Though we speak of intersex as an inborn condition, intersex anatomy doesn’t always show up at birth. Sometimes a person isn’t found to have intersex anatomy until she or he reaches the age of puberty, or finds himself an infertile adult, or dies of old age and is autopsied. Some people live and die with intersex anatomy without anyone (including themselves) ever knowing.
Which variations of sexual anatomy count as intersex? In practice, different people have different answers to that question. That’s not surprising, because intersex isn’t a discreet or natural category.
What does this mean? Intersex is a socially constructed category that reflects real biological variation. To better explain this, we can liken the sex spectrum to the color spectrum. There’s no question that in nature there are different wavelengths that translate into colors most of us see as red, blue, orange, yellow. But the decision to distinguish, say, between orange and red-orange is made only when we need it—like when we’re asking for a particular paint color. Sometimes social necessity leads us to make color distinctions that otherwise would seem incorrect or irrational, as, for instance, when we call certain people “black” or “white” when they’re not especially black or white as we would otherwise use the terms.
In the same way, nature presents us with sex anatomy spectrums. Breasts, penises, clitorises, scrotums, labia, gonads—all of these vary in size and shape and morphology. So-called “sex” chromosomes can vary quite a bit, too. But in human cultures, sex categories get simplified into male, female, and sometimes intersex, in order to simplify social interactions, express what we know and feel, and maintain order.
So nature doesn’t decide where the category of “male” ends and the category of “intersex” begins, or where the category of “intersex” ends and the category of “female” begins. Humans decide. Humans (today, typically doctors) decide how small a penis has to be, or how unusual a combination of parts has to be, before it counts as intersex. Humans decide whether a person with XXY chromosomes or XY chromosomes and androgen insensitivity will count as intersex.
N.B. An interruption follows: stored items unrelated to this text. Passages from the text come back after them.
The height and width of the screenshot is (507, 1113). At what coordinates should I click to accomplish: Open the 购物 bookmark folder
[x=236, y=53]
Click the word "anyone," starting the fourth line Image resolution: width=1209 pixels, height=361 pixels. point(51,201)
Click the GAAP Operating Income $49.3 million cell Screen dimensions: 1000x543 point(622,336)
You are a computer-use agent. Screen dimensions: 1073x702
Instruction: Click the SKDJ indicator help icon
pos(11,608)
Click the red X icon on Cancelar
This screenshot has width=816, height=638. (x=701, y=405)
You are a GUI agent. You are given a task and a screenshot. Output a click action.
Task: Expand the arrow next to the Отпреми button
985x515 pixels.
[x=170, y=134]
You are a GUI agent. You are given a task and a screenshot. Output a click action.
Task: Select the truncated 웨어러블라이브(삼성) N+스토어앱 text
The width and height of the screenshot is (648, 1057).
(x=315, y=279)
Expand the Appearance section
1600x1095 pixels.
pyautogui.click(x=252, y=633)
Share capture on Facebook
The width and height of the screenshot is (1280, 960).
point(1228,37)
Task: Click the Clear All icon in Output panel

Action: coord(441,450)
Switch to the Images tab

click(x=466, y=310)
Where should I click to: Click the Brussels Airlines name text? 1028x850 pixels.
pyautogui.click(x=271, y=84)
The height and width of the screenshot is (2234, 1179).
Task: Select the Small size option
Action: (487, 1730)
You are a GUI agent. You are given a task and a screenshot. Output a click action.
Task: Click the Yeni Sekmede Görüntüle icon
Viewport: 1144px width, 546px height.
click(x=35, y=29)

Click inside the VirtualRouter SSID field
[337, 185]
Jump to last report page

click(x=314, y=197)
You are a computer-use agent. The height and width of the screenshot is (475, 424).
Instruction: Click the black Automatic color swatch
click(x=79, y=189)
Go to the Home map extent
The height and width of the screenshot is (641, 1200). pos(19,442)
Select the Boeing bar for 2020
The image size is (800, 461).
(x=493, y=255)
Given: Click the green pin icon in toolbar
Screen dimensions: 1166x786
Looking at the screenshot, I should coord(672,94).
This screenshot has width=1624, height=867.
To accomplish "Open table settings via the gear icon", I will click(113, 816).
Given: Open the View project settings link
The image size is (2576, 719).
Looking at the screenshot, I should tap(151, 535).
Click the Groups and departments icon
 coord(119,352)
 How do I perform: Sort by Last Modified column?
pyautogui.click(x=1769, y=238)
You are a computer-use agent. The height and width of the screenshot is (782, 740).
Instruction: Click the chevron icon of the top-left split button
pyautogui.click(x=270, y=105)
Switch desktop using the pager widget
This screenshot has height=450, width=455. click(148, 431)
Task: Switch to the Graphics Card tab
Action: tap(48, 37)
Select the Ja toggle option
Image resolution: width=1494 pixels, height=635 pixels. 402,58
In our work, we find that doctors’ opinions about what should count as “intersex” vary substantially. Some think you have to have “ambiguous genitalia” to count as intersex, even if your inside is mostly of one sex and your outside is mostly of another. Some think your brain has to be exposed to an unusual mix of hormones prenatally to count as intersex—so that even if you’re born with atypical genitalia, you’re not intersex unless your brain experienced atypical development. And some think you have to have both ovarian and testicular tissue to count as intersex.
Rather than trying to play a semantic game that never ends, we at ISNA take a pragmatic approach to the question of who counts as intersex. We work to build a world free of shame, secrecy, and unwanted genital surgeries for anyone born with what someone believes to be non-standard sexual anatomy.